Annotations only retain samples where at least two experts agreed, which improves reliability but may filter out the most controversial items that best represent difficulty boundaries in real exams.
Evaluation primarily relies on prompt engineering without training specialized cognitive complexity models; future work could try fine-tuning small models on ReCo or splitting evidence retrieval and transformation classification into explicit multi-stage systems.
5-level Transformation Level labels are difficult for models; future work might introduce alignment-based evidence tagging, syntactic reordering detectors, or visual explanations to help models localize text segments before classification.

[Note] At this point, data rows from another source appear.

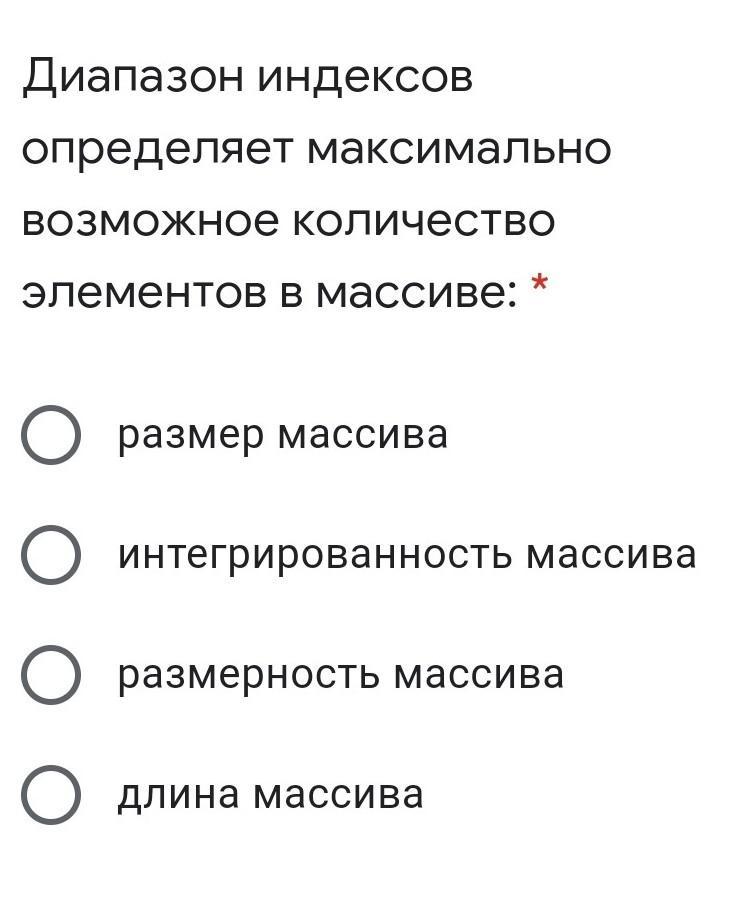Click the word "длина" in the fourth option
Screen dimensions: 729x899
(x=178, y=796)
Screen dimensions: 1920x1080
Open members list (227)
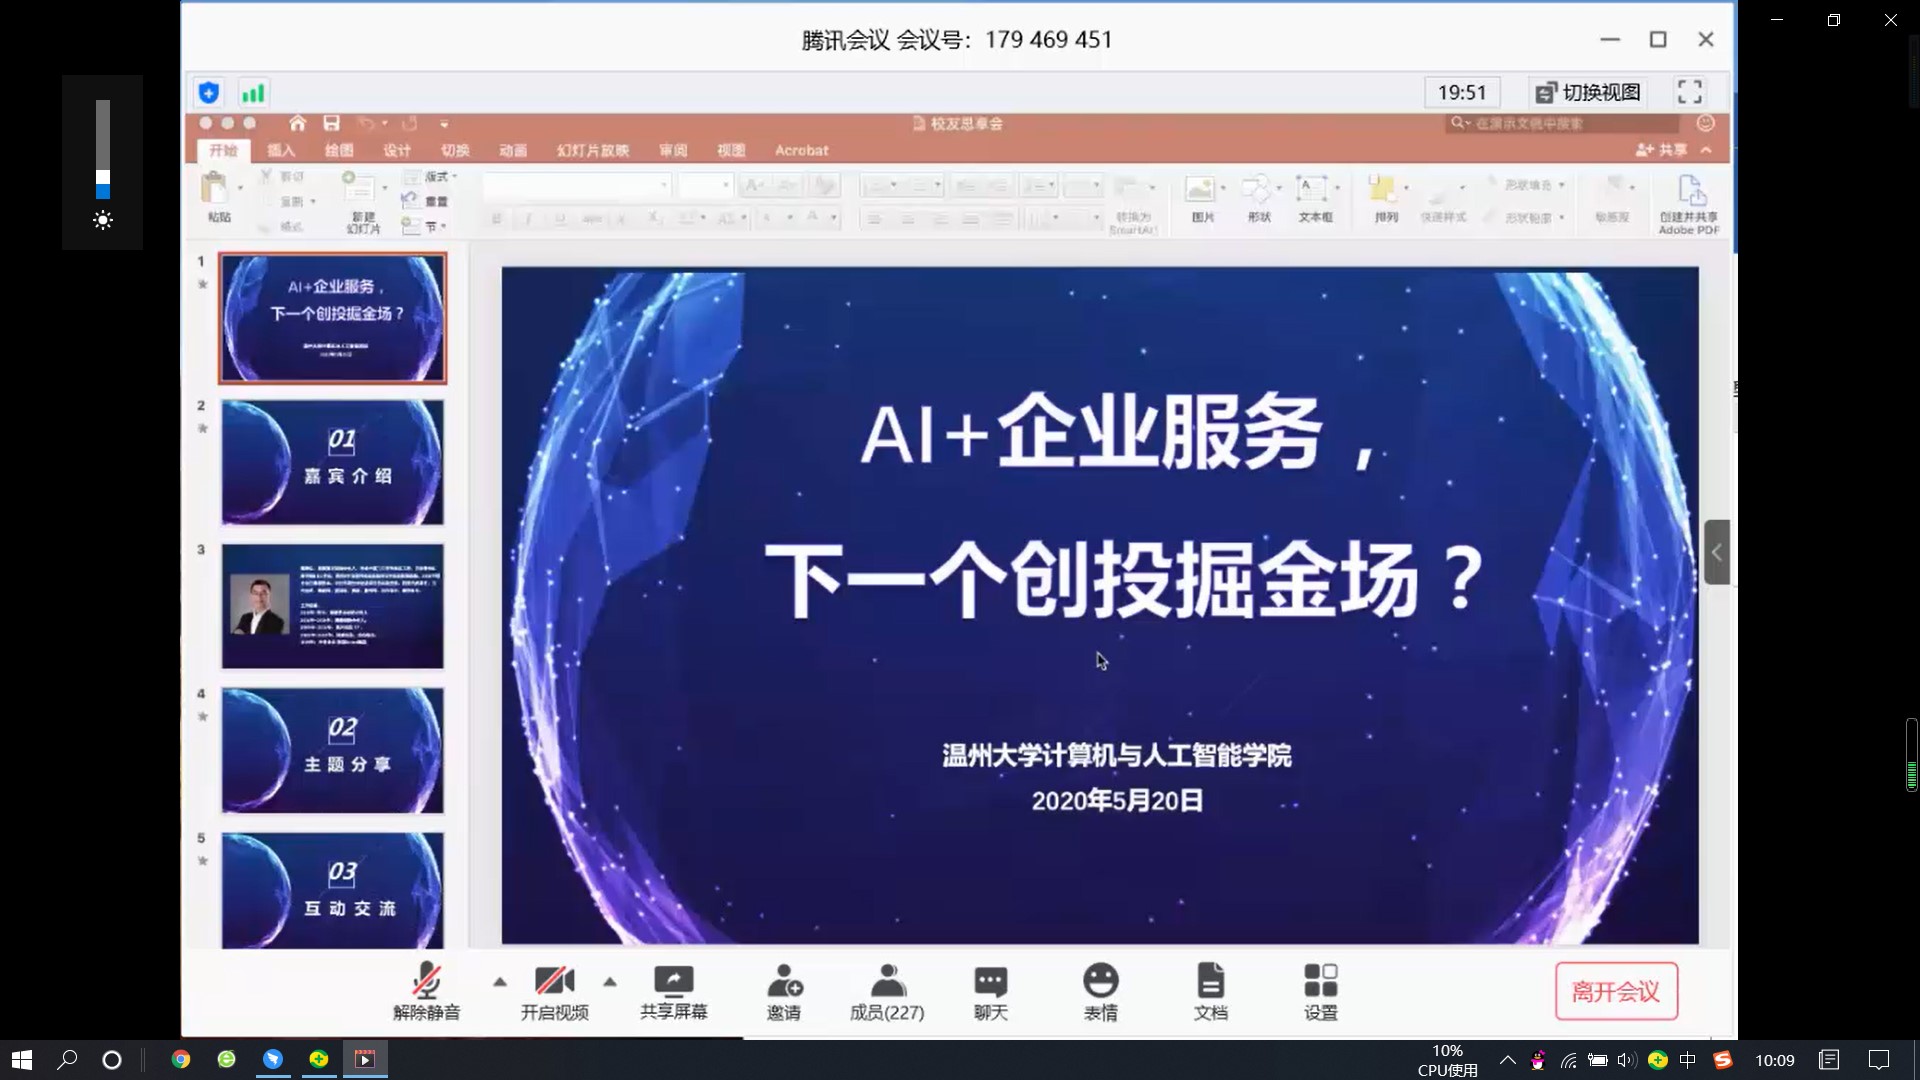[887, 990]
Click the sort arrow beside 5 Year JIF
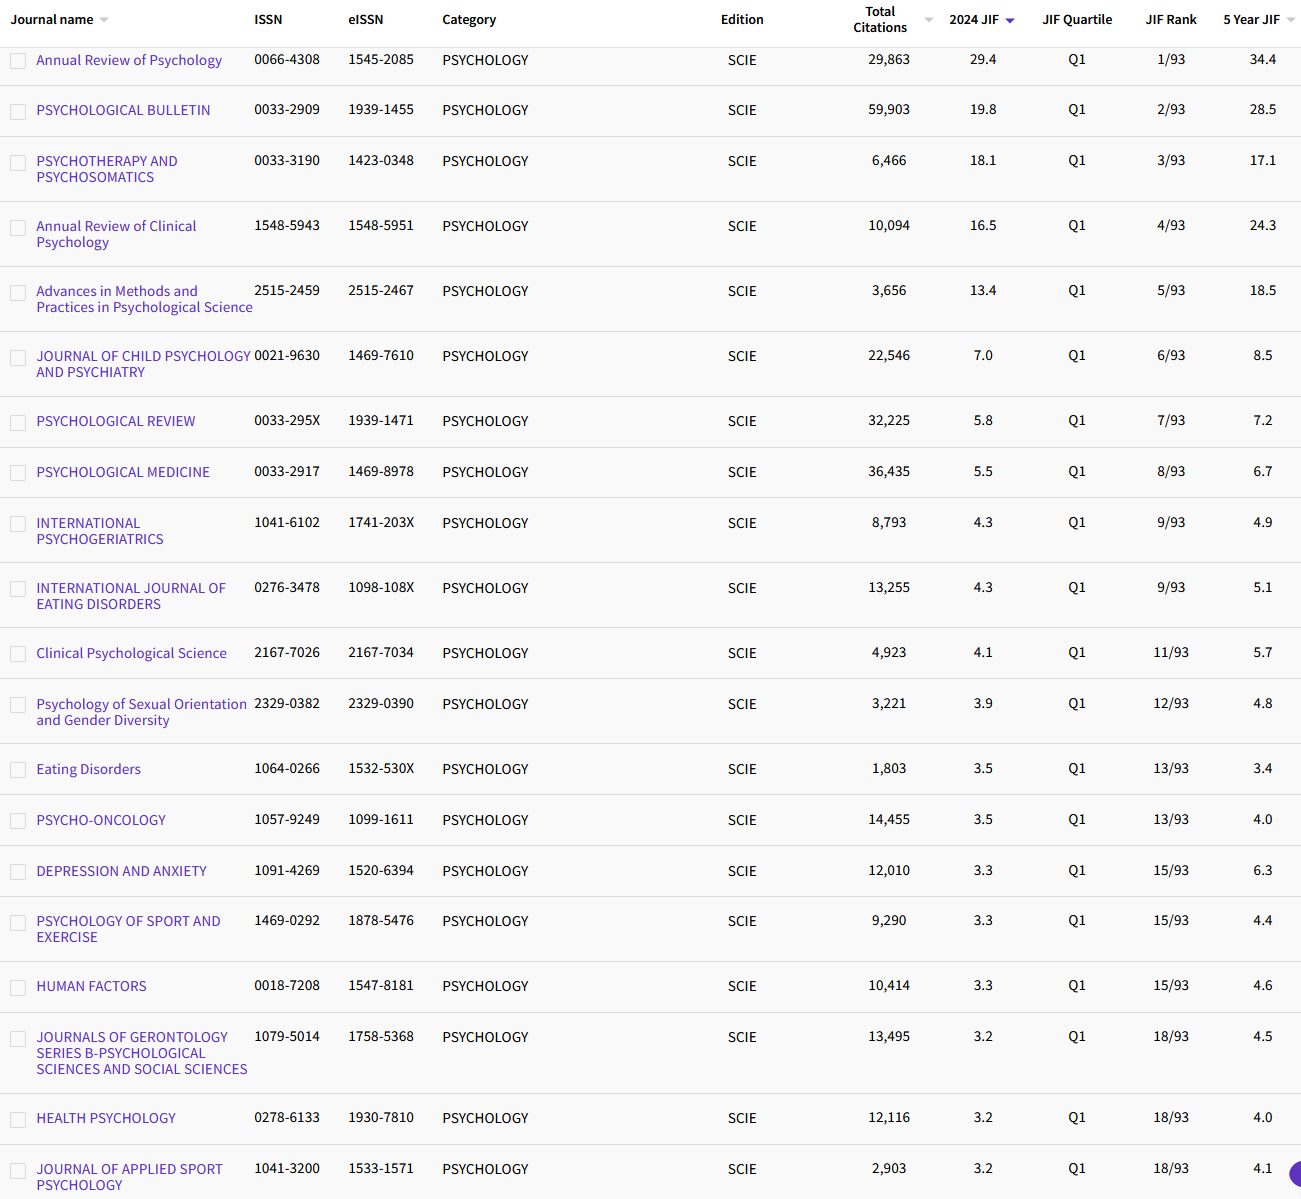Viewport: 1301px width, 1199px height. tap(1291, 20)
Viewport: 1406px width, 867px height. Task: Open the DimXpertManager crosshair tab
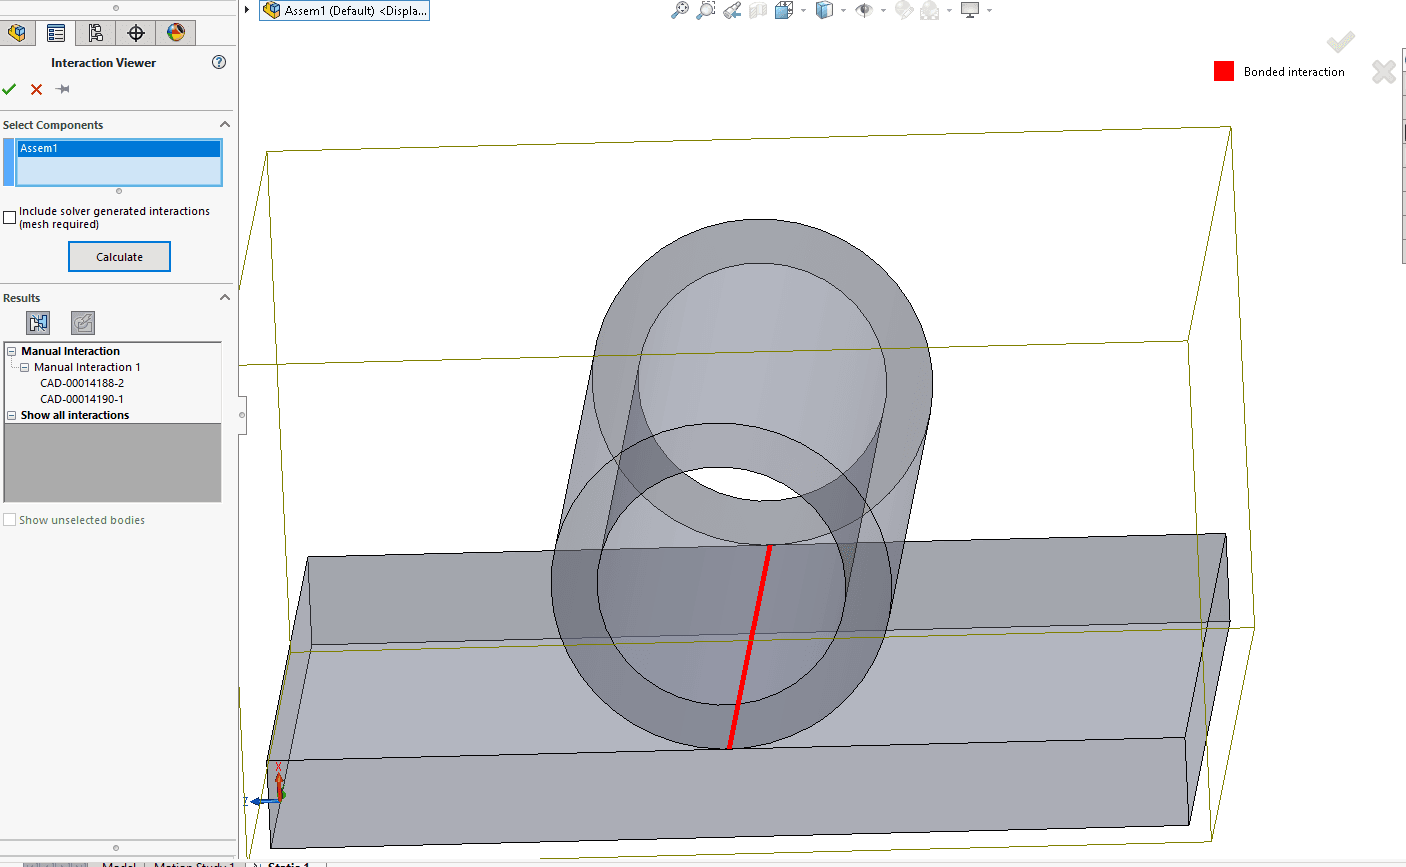(x=136, y=33)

vs. Traditional IRT/CTT Difficulty Estimation: IRT/CTT relies on post-exam statistics; this paper estimates complexity before the exam based on item text and cognitive labels, offering advantages in interpretability and pre-analysis at the cost of not directly replacing student performance data.
vs. Surface Text Feature Difficulty Prediction: Sentence length and word frequency are easy to extract but cannot explain cross-sentence evidence or inference loads; the evidence scope and transformation levels in this paper are closer to the actual answering process.
vs. Direct LLM Difficulty Scoring: Asking LLMs "is this item hard" results in a black-box judgment; this paper requires models to provide verifiable cognitive labels, making it more suitable for discovering specific metacognitive failures.

Rating¶

Novelty: ⭐⭐⭐⭐☆ Grounding LLM difficulty estimation in educational psychology cognitive dimensions with a clear problem setting and dataset contribution.
Experimental Thoroughness: ⭐⭐⭐⭐☆ Comprehensive models, prompts, sub-tasks, and error analyses, though task sources and language scope remain somewhat narrow.
Writing Quality: ⭐⭐⭐⭐☆ Clear structure, solid label definitions, and robust analytical logic; some tables are information-dense but conclusions are distinct.
Value: ⭐⭐⭐⭐☆ Directly inspires research in automatic item generation, reading comprehension assessment, and LLM metacognition.